A new $265 million round of funding announced March 2 by Instacart will support a big increase in its corporate headcount and its leadership in the fast-growing grocery e-commerce field, while valuing the platform at $39 billion—a figure greater than the market capitalizations of Kroger and Albertsons combined.
The new funding was led by existing investors, including Andreessen Horowitz, Sequoia Capital, D1 Capital Partners, Fidelity Management & Research, and T. Rowe Price Associates.
“Today’s fundraising reflects the strength of Instacart’s business, the growth our teams have delivered and the incredible opportunity ahead,” Nick Giovanni, chief financial officer for Instacart, said in a statement. “This past year ushered in a new normal, changing the way people shop for groceries and goods. While grocery is the world's largest retail category with annual spend of $1.3 trillion in North America alone, it’s still in the early stages of its digital transformation. As online grocery penetration increases over the coming years, we’ll continue to invest in our people, products and partners to support all of the communities we serve.”

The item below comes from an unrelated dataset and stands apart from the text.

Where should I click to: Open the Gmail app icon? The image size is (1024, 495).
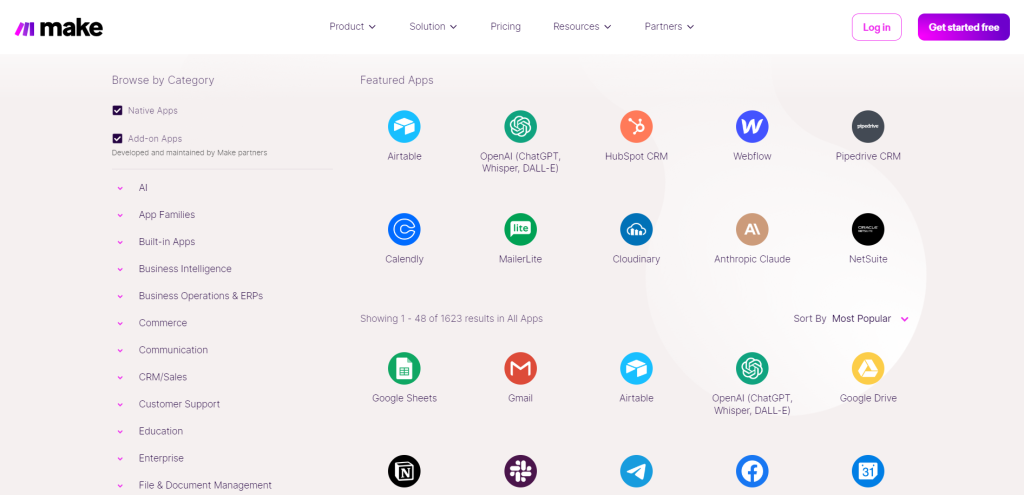point(520,368)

Instacart said the funding would support a 50% increase in corporate headcount expected this year, as well as further investments into its existing Marketplace, Advertising and Enterprise businesses.
The investors positioned their support as acknowledgement that the San Francisco tech company—which now works with nearly 600 national, regional and local retailers offering delivery and pickup services from more than 45,000 stores—had “unlocked” the operational challenges of online grocery, met the challenge of the surge in online orders that came with pandemic, and still has much room to grow.

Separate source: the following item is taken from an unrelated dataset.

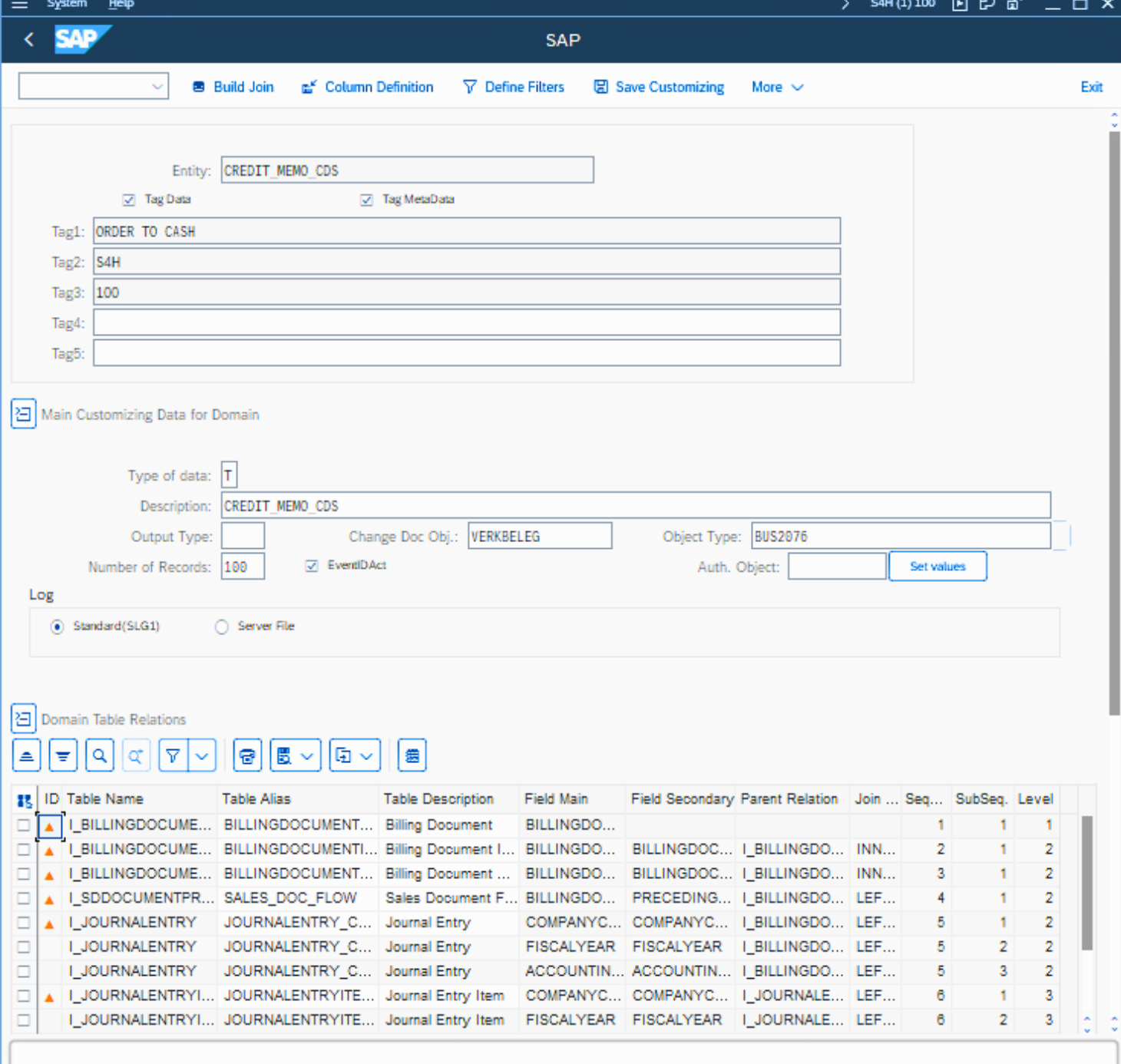Uncheck the Tag MetaData checkbox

“The Instacart team unlocked one of the most operationally complex industries and brought it online to the benefit of the entire grocery ecosystem. As a longtime investor, we’ve been incredibly impressed by the team's resilience and how they met the moment of 2020,” said Jeff Jordan, managing partner with Andreessen Horowitz. “We believe this is just the beginning for online grocery, and Instacart is well-positioned to continue to lead in this emerging space.”
The $39 billion valuation suggested by the new investments is larger than the current market capitalization figures of the largest U.S. supermarkets, such as Kroger ($25 billion), Albertsons ($7.7 billion) or Ahold Delhaize ($29 billion), all of which have seen e-commerce volumes rise with Instacart’s help while simultaneously developing their own platforms and solutions. Instacart is expected to ride this momentum into a public stock offering.
“We were impressed with Instacart’s ability to meet surging demand in 2020 and are excited to further invest,” said Dan Sundheim, founder of D1 Capital Partners. “We remain bullish about the future of the online grocery space and believe the opportunity in front of Instacart is significant, particularly as the company scales its Instacart Advertising and Instacart Enterprise offerings to help serve its grocery partners.”